第40章: 再び泣く時代
1968年· ババ 74歳ページ 5,325 / 5,444
バーバーはそれを持ってくるように言い、ジムはそれをバウに手渡した。バウはバーバーがべたつくものを好まれないことを知っていたので、オイルをほんの少しだけ取って、バーバーの足にすり込み始めた。ジムは冗談めかして言った。「このけちんぼ! どうしてそんなに少ししか取らないんだ? もっと使えよ!」
その日はとても暑く、バウはバーバーの足をマッサージしながら汗をかいていた。ジムは引き続き、もっとオイルを使えと彼をからかい続けた。
ついにバーバーはジムに来るようにと身振りで示し、こう指示した。「さあ、あなたが片方の足をマッサージなさってください。バウはもう片方をマッサージします。」
ジムは自分自身の悪戯にひっかかってしまったのだ!彼はそのような労力に慣れておらず、一時間以上経つ頃にはすっかり疲れ果てていた。バウは慣れていたが、ジムはそれまでバーバーをマッサージしたことが一度もなかった。あとになって彼は、バーバーが自分に与えた教訓を思い出して、自分自身を大いに笑った。
メヘルワン・ジェサワラは三月一日にメヘラザードを離れてプネーへ向かい、その二日後にアディ・ジュニアがイギリスへと発った。
一九六八年三月、リン・オットは自身がバーバーと出会った場面を描いた大きな絵をバーバーに送った。その絵はメヘラザードのマンダリ・ホールに掛けられ、現在もそこに残っている。バーバーは彼に次の電報を送った。
あなたの美しい絵がメヘラザードに届き、私はとても嬉しく思います。私の美を表現したその絵の中に表されたあなたの愛の表現は、私を深く感動させました。
一方、先に述べたように、ベン・ライトはインドに到着して以来プネー(スパイサー大学)に滞在し、本人が言うところの「混乱と、迷子になったような感覚の時期」を過ごしていた。
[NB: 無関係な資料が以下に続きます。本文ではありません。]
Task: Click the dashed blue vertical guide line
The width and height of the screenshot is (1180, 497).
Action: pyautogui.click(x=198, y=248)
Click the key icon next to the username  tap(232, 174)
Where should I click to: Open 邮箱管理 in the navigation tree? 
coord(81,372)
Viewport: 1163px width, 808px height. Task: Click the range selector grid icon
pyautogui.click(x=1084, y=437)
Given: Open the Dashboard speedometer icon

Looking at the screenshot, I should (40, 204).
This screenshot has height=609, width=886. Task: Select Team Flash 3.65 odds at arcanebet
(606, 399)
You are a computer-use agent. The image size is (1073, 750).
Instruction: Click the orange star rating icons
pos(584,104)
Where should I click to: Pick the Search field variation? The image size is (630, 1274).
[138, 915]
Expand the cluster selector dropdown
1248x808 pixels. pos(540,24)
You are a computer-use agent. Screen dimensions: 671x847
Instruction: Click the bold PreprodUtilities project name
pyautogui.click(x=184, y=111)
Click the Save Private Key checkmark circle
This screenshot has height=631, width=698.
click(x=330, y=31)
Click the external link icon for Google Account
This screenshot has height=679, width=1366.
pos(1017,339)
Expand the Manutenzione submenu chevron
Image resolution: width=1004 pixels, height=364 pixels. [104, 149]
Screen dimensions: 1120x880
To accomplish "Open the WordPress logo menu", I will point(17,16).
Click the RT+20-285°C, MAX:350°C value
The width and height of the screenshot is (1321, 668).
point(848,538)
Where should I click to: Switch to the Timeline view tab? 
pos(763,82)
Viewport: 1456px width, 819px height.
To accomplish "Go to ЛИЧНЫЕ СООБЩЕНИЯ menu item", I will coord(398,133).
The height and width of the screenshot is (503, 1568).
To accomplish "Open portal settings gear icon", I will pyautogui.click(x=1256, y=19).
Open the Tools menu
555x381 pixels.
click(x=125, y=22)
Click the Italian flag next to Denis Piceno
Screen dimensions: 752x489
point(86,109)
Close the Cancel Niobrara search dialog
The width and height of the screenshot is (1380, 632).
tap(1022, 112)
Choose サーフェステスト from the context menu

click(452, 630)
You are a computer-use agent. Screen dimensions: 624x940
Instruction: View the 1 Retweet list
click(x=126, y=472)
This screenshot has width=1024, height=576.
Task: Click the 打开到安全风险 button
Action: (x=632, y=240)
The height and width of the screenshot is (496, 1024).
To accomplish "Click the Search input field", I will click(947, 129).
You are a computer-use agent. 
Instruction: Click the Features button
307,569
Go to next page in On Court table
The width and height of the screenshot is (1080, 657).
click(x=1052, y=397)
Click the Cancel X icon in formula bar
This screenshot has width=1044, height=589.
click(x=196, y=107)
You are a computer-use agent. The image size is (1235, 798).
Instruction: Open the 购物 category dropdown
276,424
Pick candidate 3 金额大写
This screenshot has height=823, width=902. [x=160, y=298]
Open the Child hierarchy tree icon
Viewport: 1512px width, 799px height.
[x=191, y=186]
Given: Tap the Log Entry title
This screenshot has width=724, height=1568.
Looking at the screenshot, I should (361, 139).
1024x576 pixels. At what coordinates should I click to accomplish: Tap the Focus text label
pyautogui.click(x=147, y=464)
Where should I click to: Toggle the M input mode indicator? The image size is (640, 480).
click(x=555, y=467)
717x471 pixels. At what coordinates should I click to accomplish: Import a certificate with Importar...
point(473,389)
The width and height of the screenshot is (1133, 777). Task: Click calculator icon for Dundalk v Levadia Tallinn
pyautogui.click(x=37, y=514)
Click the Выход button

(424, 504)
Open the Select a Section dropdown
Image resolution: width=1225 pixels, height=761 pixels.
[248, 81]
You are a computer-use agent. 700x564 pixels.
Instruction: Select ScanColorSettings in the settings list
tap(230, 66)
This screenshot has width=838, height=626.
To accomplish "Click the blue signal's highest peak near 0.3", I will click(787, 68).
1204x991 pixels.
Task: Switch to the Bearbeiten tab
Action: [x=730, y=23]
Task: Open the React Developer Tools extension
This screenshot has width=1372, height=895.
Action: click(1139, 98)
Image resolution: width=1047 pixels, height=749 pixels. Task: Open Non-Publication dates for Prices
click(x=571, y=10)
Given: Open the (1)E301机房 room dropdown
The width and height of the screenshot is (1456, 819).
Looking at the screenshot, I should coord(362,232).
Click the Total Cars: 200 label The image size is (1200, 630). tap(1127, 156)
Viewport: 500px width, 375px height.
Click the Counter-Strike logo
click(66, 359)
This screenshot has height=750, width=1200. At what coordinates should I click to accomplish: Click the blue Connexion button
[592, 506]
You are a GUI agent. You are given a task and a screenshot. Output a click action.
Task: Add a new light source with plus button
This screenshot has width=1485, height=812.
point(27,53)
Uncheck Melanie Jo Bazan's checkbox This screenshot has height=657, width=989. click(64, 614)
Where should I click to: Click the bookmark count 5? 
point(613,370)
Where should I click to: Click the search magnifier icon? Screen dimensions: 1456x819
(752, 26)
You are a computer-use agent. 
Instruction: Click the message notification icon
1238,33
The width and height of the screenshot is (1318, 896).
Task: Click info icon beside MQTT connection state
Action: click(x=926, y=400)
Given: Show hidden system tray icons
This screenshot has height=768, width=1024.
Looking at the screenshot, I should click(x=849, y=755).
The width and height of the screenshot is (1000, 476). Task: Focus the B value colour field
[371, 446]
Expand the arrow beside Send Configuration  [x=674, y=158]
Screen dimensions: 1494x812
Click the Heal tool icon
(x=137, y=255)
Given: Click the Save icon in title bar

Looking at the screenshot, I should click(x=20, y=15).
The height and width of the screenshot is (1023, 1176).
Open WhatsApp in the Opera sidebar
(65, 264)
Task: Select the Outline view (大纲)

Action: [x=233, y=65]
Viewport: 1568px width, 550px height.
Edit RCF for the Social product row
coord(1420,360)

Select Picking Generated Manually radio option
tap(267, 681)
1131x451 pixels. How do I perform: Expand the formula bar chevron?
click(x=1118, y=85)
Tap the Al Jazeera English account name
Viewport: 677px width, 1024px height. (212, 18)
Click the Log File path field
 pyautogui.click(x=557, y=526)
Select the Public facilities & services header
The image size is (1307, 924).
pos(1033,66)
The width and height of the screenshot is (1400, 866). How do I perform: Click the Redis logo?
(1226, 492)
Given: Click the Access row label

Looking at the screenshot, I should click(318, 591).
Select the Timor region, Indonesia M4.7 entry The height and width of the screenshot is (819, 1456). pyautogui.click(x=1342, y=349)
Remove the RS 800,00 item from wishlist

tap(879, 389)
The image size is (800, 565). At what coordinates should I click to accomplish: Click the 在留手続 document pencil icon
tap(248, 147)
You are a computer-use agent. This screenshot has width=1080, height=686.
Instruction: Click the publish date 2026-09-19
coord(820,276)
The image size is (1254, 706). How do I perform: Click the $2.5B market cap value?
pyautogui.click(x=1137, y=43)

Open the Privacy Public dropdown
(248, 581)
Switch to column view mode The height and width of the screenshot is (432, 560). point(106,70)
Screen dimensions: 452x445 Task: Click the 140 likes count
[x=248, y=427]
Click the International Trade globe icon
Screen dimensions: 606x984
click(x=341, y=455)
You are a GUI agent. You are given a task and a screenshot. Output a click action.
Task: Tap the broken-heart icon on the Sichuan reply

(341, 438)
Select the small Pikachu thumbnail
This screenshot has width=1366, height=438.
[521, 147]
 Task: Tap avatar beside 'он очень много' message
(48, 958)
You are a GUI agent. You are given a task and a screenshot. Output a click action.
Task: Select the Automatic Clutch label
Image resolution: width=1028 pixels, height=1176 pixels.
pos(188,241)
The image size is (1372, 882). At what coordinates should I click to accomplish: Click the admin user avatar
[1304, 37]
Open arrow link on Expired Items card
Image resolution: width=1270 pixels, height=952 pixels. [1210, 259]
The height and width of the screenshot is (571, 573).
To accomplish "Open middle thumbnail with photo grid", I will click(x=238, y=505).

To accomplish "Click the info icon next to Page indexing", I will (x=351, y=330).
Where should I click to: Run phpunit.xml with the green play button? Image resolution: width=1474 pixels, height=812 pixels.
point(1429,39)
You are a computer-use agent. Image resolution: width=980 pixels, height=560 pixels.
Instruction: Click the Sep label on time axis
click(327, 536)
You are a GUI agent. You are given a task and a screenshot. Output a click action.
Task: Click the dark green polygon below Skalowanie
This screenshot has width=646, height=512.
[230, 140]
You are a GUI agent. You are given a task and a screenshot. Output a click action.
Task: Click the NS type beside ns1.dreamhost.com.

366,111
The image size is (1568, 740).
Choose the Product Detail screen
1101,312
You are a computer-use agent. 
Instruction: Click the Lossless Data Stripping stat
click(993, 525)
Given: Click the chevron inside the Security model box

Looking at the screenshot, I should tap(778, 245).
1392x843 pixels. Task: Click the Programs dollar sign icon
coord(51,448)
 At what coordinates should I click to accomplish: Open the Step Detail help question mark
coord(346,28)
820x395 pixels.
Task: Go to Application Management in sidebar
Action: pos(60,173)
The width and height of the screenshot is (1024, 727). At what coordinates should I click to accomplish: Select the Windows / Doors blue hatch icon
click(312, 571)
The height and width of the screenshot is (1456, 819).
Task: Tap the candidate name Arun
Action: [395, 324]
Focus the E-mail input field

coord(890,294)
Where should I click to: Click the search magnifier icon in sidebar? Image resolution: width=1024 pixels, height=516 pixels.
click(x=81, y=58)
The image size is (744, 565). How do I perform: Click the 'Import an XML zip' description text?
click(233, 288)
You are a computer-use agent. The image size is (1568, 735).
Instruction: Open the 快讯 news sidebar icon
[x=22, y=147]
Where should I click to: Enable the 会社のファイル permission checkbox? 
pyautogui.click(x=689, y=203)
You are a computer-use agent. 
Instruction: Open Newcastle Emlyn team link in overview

ある日、彼が水鏡のような池のほとりに座って、自分はインドで何をしているのかを考えようとしていたとき、バーバーは概ねこのような趣旨で彼に応えた。「あなたは私を見つけるためにどこにも行く必要がありません。私はあなたの内に住んでいます。私はいつもあなたとともにあります。」
翌日の一九六八年三月五日、ベンはプネーからアフマドナガル行きのバスに乗った。彼がアディの事務所に到着し、自分が何者であるか、また何の目的で来たのかを説明すると、アディは彼にバーバー宛の書付を書くように言い、それをメヘラザードへ送ると告げた。
ベンはその夜をクシュルー・クォーターズで過ごし、翌日には街に出てきていたパドリと一緒に自転車でメヘラバードへと向かった。ベンはメヘラバードを案内してもらい、マンサリやほかの居住者たちと会った。彼は自転車でアディの事務所へ戻り、到着するとエルチからのこの書付が彼を待っていた。